*EXERCISE DETAILS*
Within the material below, find each line bearing the word "starting" and present it.

*DATASET CONTENT*

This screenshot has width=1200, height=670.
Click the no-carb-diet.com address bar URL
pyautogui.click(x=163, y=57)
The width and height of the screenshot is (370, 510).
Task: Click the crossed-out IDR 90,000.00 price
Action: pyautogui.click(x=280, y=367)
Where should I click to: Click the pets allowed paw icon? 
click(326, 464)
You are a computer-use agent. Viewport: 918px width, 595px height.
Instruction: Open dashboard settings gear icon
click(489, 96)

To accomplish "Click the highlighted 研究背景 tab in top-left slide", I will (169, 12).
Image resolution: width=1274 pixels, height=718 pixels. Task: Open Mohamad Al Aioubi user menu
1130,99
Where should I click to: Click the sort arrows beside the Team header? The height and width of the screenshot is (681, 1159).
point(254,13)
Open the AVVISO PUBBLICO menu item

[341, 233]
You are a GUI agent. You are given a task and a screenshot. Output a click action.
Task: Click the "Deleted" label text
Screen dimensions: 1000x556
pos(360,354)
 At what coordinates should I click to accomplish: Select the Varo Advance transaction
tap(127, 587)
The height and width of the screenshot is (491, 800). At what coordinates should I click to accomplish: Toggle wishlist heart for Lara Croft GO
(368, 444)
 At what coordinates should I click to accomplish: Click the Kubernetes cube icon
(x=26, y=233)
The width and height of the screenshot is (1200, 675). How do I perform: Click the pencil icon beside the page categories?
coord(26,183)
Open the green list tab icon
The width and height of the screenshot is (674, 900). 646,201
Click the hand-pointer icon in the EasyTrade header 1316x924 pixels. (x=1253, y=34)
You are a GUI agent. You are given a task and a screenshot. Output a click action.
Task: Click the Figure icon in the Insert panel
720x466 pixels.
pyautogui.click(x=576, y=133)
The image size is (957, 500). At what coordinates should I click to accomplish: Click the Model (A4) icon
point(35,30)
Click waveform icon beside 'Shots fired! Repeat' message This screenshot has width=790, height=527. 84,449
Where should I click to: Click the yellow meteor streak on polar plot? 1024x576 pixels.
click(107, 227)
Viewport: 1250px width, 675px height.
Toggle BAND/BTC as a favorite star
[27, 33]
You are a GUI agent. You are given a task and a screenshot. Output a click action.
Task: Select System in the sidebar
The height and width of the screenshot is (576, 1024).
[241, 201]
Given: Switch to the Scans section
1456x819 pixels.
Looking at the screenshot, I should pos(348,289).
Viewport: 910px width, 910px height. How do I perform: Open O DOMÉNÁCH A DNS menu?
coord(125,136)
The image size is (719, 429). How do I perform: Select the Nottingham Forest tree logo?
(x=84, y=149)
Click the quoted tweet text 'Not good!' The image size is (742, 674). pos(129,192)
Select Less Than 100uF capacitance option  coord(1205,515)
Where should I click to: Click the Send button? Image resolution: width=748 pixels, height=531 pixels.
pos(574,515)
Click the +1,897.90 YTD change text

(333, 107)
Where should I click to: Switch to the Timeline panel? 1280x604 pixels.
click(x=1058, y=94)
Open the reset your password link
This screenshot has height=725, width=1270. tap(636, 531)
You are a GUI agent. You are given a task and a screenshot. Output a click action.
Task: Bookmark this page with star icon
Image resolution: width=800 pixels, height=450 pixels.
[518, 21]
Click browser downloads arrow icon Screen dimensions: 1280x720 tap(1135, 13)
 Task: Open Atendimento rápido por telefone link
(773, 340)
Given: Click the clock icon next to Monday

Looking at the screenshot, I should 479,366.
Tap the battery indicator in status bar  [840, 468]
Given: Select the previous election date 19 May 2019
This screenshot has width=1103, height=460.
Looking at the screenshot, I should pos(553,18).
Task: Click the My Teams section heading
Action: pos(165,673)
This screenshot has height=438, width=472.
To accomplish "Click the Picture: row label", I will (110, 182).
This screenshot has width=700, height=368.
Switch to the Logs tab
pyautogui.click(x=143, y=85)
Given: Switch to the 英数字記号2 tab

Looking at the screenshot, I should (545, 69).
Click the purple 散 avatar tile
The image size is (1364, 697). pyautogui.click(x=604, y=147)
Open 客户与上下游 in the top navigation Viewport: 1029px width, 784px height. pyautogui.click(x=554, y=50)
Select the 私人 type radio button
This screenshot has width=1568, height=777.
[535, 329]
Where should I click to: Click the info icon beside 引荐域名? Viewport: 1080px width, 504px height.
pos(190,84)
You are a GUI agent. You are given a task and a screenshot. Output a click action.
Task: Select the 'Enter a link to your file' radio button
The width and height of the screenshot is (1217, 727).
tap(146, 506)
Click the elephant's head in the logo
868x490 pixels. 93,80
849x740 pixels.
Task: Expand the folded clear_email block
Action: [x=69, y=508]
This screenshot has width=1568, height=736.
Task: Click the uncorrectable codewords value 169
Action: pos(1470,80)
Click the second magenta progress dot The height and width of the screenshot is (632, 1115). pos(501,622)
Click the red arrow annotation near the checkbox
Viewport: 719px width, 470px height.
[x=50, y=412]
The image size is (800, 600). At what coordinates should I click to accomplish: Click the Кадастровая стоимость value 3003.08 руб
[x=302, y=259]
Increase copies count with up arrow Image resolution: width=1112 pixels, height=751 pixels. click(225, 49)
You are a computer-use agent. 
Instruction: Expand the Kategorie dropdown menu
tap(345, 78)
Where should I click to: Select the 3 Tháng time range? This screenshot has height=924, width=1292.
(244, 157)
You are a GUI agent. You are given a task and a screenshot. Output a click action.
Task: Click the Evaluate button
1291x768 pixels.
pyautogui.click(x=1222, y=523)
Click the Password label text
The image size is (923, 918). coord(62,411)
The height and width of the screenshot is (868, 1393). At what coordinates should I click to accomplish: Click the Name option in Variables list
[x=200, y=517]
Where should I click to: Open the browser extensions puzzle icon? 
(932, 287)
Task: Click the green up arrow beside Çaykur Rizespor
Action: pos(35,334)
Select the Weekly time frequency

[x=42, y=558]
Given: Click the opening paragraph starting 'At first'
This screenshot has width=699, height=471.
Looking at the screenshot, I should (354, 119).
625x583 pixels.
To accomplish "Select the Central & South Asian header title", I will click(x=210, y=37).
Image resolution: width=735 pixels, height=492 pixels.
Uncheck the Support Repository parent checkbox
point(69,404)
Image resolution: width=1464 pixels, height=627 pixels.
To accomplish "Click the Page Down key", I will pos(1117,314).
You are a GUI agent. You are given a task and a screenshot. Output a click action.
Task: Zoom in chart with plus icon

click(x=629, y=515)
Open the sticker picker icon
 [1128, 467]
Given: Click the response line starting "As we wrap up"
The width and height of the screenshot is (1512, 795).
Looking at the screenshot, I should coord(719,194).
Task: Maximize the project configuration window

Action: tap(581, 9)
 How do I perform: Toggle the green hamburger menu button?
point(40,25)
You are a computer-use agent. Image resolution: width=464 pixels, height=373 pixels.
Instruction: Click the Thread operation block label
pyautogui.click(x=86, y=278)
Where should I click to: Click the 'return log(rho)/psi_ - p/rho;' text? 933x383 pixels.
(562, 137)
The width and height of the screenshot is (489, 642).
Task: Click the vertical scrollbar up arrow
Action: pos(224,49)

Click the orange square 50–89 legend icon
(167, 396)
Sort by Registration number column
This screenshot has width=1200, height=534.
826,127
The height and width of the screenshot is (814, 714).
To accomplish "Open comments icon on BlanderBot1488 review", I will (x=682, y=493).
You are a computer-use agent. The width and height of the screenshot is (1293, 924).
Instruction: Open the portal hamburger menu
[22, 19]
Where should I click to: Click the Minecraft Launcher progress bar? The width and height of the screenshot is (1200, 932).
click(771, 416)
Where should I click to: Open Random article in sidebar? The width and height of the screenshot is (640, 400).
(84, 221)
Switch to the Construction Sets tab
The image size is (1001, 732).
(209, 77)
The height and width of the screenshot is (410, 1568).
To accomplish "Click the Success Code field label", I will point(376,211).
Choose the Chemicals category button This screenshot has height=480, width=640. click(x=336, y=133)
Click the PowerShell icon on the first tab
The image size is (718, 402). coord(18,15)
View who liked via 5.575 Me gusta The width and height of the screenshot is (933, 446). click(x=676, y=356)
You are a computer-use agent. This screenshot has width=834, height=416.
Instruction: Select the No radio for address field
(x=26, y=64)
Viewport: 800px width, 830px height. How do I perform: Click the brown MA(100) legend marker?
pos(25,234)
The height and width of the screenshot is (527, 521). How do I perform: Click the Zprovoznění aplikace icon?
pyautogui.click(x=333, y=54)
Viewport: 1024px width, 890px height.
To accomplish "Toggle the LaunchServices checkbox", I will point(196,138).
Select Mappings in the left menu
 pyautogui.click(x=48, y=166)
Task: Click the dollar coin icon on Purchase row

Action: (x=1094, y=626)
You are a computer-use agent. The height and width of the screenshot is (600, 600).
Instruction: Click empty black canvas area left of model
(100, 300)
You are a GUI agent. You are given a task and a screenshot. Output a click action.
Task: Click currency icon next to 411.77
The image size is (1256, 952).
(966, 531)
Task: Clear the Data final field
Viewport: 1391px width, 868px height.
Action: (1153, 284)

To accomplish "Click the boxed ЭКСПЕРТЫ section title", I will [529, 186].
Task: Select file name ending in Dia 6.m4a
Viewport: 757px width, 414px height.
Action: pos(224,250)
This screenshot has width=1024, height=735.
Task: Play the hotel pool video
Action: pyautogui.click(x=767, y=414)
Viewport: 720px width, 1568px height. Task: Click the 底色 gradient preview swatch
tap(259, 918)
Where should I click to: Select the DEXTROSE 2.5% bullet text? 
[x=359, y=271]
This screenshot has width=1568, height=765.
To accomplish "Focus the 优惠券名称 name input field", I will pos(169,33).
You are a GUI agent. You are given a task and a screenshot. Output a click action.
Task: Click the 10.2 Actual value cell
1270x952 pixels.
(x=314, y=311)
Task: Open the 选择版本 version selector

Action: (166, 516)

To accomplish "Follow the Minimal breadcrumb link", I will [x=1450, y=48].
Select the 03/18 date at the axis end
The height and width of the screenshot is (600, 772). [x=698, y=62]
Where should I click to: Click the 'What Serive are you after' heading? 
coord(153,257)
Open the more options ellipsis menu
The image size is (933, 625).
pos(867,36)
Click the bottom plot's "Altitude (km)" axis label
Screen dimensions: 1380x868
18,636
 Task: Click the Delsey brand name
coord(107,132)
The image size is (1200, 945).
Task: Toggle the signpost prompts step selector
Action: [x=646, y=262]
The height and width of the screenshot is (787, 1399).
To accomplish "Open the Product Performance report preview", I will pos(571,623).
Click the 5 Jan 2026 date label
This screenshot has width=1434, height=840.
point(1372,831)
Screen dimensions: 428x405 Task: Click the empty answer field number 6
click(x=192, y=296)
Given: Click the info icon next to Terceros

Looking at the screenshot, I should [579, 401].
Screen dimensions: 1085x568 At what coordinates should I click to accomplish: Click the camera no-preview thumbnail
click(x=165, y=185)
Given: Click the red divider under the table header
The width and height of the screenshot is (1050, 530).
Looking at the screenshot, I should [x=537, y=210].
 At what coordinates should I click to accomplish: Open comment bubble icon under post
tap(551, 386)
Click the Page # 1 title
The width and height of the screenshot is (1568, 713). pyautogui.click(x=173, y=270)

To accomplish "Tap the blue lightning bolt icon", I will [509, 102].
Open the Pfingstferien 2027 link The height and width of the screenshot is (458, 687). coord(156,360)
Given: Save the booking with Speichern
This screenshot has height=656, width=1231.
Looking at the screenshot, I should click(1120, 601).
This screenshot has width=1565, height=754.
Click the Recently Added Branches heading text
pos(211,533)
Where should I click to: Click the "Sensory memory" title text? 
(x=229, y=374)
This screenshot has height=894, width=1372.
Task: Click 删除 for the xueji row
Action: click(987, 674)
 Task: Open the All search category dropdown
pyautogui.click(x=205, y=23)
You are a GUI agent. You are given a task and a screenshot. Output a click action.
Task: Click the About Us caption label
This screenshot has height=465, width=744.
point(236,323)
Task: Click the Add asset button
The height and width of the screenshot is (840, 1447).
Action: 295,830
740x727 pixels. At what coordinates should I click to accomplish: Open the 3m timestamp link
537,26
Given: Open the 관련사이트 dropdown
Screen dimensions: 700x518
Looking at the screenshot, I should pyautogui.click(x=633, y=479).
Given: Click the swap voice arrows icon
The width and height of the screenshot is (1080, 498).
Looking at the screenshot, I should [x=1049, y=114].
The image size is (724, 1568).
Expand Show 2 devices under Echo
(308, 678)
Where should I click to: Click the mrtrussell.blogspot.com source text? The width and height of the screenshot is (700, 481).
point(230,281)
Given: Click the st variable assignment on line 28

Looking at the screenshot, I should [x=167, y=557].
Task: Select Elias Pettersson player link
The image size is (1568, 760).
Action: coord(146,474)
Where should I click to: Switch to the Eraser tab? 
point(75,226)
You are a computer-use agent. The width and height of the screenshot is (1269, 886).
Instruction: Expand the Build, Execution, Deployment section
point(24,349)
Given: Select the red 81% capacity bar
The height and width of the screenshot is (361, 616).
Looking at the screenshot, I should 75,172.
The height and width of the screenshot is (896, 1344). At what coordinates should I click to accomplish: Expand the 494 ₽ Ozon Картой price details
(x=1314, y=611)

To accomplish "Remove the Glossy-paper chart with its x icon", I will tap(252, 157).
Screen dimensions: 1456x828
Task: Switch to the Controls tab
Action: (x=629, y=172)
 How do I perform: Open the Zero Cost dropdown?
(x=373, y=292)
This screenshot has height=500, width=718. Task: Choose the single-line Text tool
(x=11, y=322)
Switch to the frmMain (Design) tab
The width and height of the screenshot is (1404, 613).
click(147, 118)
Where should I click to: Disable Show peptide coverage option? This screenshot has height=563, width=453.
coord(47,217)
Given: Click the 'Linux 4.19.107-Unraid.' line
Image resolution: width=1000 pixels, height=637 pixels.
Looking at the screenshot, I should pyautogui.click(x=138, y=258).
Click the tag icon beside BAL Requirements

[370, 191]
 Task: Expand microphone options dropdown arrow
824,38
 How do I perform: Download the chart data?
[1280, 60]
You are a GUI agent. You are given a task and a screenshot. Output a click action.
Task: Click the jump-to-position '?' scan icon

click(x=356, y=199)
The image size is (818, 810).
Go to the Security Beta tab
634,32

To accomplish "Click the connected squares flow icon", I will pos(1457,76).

*WRITTEN SOLUTION*
Given: Click the opening paragraph starting 'At first'
Given: Click the response line starting "As we wrap up"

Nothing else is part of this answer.